----- SOURCE INFORMATION

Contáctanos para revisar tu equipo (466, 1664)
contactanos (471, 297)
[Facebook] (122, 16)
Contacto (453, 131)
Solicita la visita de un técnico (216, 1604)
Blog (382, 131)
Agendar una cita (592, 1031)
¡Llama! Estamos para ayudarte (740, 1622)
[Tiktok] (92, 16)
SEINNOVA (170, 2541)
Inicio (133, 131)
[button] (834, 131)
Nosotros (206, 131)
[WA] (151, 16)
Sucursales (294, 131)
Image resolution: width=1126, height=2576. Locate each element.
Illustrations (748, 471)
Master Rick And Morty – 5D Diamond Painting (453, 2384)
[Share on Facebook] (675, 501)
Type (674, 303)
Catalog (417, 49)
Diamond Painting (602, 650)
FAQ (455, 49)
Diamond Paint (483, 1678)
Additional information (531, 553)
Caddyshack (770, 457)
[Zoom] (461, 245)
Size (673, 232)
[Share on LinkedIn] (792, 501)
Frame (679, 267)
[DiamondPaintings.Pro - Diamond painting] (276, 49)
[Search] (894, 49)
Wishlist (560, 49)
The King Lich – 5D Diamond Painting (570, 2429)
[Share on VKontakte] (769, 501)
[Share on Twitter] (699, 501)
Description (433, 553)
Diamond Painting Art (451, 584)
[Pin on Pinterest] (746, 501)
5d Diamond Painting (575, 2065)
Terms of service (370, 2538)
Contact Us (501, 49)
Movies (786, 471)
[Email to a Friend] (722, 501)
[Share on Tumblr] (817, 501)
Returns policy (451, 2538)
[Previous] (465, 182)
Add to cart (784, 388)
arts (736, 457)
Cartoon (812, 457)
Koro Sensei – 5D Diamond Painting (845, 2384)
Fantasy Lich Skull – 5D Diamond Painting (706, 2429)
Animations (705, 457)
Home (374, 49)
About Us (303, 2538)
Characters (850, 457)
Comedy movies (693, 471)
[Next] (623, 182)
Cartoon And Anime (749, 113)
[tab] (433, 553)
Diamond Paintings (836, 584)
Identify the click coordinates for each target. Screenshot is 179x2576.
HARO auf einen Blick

----------

> _PROBLEM TO SOLVE_:
Quote in full each line from the top of the records above through the line with "Frame (679, 267)"; stop after that line.

> _SOLUTION_:
Contáctanos para revisar tu equipo (466, 1664)
contactanos (471, 297)
[Facebook] (122, 16)
Contacto (453, 131)
Solicita la visita de un técnico (216, 1604)
Blog (382, 131)
Agendar una cita (592, 1031)
¡Llama! Estamos para ayudarte (740, 1622)
[Tiktok] (92, 16)
SEINNOVA (170, 2541)
Inicio (133, 131)
[button] (834, 131)
Nosotros (206, 131)
[WA] (151, 16)
Sucursales (294, 131)
Image resolution: width=1126, height=2576. Locate each element.
Illustrations (748, 471)
Master Rick And Morty – 5D Diamond Painting (453, 2384)
[Share on Facebook] (675, 501)
Type (674, 303)
Catalog (417, 49)
Diamond Painting (602, 650)
FAQ (455, 49)
Diamond Paint (483, 1678)
Additional information (531, 553)
Caddyshack (770, 457)
[Zoom] (461, 245)
Size (673, 232)
[Share on LinkedIn] (792, 501)
Frame (679, 267)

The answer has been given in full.